If you want a high-mileage vehicle that you can sell after two or three years, stick with cars that have fewer than 70,000 miles. Be leery of vehicles in need of new tires and brakes. There’s a high chance they may need work, which will delay their resale value.
Use a strong "no buy" list. This is a list of cars you would never buy, even if you wanted to. Be wary of used cars with untrustworthy reputations, poor quality or no warranties.
These are some of the common used car attributes you should consider:
Owner’s manuals and dashboard panels
Vehicle history report and certified pre-owned status
Transmission fluid, batteries and brakes
Most of these are standard qualities for any used car. The only differences are the age and condition of the vehicle itself.
Use a trusted dealer
Telling the seller you are looking for a reliable used car is much better than finding out you’ve purchased a lemon.

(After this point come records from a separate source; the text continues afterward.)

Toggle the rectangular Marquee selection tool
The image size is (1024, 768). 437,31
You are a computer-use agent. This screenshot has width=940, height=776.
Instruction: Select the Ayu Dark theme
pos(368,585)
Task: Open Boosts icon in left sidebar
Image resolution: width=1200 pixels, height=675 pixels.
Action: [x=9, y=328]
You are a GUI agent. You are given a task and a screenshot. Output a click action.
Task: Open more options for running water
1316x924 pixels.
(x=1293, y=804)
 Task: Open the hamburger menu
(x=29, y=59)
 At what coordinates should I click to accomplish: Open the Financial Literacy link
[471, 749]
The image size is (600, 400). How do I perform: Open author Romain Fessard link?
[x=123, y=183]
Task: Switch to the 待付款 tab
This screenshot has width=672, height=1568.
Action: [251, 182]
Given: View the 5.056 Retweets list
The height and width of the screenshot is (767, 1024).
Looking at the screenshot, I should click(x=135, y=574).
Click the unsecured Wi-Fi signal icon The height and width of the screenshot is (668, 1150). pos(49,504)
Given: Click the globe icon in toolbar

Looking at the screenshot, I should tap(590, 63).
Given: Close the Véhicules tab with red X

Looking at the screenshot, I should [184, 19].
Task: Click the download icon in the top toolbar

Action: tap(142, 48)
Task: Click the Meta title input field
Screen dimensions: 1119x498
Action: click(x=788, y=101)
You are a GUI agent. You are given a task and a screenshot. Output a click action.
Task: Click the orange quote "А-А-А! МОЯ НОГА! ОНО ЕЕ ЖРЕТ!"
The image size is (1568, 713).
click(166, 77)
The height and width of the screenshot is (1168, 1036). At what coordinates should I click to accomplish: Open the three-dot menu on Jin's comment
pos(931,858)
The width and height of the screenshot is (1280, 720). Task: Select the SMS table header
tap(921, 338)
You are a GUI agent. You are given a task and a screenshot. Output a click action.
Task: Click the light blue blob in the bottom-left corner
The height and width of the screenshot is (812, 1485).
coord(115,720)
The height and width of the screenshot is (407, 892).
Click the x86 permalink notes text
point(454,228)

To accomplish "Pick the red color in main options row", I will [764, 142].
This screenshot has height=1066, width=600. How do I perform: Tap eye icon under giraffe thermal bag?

A trusted car dealer can ensure you are getting a good deal.
Don’t get hosed by selling the car before it’s ready. A car dealer is still responsible for all items in the car, including tires and brakes. Don’t give them the chance to scam you.
This content is accurate and true to the best of the author’s knowledge and is not meant to substitute for formal and individualized advice from a qualified professional.
© 2020 Oe Kaori
Oe Kaori (author) from Yokohama Japan on October 27, 2020:
The American transportation system is difficult compared to Japan. We both have a love hate relationship with our used cars
Kalpana Iyer from India on October 27, 2020:
I love my car but hate driving :) So I guess you can say it is a love and hate relationship as well. Thankfully for me, the public transport system where I live is amazing. I often think a used car would have been better for me.